Table 1.2 Staging of Prostate Cancer

1.2.5 Tumour Grading

Tumours are graded to allow better predictions for prognosis. The Gleason Grading System is the most commonly used system, where cancers are scored according to their appearance under a microscope. During biopsy, a sample of the prostate tissue is obtained and prepared on microscope slides. Two grade scores are assigned for the two most common tumour patterns, and these scores added together for a final Gleason sum. Gleason scores range from 1 to 5, where 5 has the poorest prognosis and Gleason sums range from 2 to 10. The Gleason patterns are detailed Table 1.3. For the primary grade, pathologists identify which pattern corresponds with at least 50% of the tumour and the secondary grade represents the minority of the tumour.

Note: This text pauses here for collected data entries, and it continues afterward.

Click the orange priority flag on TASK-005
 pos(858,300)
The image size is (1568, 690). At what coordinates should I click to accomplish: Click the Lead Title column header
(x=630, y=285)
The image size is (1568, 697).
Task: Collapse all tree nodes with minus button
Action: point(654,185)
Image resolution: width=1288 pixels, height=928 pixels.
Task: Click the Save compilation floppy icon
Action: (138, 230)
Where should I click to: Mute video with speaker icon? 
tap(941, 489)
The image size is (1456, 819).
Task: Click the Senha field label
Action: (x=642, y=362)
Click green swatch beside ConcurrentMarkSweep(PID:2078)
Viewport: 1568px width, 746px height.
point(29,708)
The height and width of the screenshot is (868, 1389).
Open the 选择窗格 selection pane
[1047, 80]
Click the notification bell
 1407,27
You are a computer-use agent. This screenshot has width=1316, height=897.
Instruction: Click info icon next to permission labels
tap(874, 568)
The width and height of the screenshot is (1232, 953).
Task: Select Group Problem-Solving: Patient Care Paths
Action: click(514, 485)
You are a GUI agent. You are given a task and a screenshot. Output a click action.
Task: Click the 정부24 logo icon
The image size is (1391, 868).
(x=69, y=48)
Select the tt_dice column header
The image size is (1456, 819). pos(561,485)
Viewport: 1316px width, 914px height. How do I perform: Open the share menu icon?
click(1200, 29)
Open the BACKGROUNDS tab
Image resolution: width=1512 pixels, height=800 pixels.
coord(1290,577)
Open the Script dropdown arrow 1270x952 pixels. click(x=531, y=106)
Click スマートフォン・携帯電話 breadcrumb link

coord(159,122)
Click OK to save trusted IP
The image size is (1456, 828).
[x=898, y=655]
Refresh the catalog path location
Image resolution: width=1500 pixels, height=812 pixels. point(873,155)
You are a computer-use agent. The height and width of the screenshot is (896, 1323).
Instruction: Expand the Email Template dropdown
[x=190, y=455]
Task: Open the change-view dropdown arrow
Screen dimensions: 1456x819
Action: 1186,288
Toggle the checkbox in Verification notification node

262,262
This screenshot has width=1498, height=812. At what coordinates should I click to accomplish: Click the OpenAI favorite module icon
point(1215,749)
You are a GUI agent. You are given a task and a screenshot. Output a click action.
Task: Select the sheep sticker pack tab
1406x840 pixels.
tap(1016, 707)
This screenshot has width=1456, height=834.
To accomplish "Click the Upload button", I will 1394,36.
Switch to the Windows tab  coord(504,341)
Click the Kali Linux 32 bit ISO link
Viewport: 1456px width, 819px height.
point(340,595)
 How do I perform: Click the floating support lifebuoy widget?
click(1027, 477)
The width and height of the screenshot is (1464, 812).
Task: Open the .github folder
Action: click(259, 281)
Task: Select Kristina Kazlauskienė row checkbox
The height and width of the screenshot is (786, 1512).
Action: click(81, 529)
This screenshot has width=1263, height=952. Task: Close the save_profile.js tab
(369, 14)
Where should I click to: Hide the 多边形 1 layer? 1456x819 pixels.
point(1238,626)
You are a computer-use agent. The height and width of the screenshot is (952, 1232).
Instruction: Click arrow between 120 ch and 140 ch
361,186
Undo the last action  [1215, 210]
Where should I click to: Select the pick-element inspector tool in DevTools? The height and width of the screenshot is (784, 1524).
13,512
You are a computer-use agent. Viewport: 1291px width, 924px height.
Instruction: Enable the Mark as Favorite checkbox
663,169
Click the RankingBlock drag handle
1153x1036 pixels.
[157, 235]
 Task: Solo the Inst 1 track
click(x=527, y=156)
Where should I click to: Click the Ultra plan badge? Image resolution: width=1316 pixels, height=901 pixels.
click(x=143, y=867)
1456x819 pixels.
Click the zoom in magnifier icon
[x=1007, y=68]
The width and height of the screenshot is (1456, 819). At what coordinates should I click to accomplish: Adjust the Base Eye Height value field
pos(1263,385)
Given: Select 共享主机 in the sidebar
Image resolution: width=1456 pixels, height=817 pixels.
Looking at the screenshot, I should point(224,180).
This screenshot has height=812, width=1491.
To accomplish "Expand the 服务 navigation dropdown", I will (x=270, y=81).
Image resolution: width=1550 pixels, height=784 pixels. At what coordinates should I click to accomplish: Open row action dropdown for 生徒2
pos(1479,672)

The prognosis for prostate cancer can be variable. More aggressive tumours, with Gleason sum 8, 9 or 10, can lead to death in a short space of time, however lower grades, with Gleason sum of 6 or lower, may not see any clinical consequences . Albertsen et al conducted a series of studies on a cohort of 767 untreated cancer patients. Men with tumours of Gleason sum 5 had between 6% to 11% cancer mortality at 20 years. Patients with tumours with a higher Gleason sum had up to 70% (Gleason score 7 or 8) and 87% (Gleason score 10) rates of death from prostate cancer, with very few of the entire cohort surviving more than 15 years after diagnosis .

Table 1.3 Gleason Patterns

Pattern 1 The cancerous prostate cells closely resemble normal prostate cells. The glands are small, well-formed, and closely packed.

Pattern 2 The glands are larger and have more tissue between them

Pattern 3 The tissue still has recognizable glands, but the cells are darker. Some cells have left the glands and have started to invade the surrounding tissue.

Pattern 4 The tissue has few recognizable glands. Many cells are invading the surrounding tissue

Pattern 5 The tissue does not have recognizable glands. There are often just sheets of cells throughout the surrounding tissue.